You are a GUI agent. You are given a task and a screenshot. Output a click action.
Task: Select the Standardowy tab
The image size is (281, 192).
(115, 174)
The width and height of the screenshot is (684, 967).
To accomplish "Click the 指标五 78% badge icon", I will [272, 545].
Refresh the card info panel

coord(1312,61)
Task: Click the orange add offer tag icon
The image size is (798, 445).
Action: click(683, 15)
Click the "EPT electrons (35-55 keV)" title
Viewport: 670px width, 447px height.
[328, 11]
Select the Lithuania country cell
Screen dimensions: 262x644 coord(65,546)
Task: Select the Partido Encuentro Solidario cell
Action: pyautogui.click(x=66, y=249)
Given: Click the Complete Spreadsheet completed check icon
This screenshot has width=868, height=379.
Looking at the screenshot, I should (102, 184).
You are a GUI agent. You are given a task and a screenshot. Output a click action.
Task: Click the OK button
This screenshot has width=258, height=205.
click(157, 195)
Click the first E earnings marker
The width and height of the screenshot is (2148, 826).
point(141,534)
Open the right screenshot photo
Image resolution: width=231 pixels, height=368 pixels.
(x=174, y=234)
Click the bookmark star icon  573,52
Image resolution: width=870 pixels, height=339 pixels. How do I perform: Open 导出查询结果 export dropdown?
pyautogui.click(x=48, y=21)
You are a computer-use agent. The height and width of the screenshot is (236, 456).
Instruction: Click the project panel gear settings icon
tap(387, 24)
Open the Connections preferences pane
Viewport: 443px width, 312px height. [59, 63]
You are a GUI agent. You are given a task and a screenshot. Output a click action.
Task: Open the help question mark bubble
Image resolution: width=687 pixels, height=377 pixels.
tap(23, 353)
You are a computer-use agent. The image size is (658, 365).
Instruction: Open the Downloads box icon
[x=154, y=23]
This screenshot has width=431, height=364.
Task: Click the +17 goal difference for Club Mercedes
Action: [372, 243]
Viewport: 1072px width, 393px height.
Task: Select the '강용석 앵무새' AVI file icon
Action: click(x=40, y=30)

▬▬▬▬▬▬▬▬▬▬

__Aim of the exercise__
Wherever "computer" appears in a line of the entries, copy that line.

__Answer__
You are a computer-use agent. The height and width of the screenshot is (236, 456).
You are a computer-use agent. The image size is (658, 365).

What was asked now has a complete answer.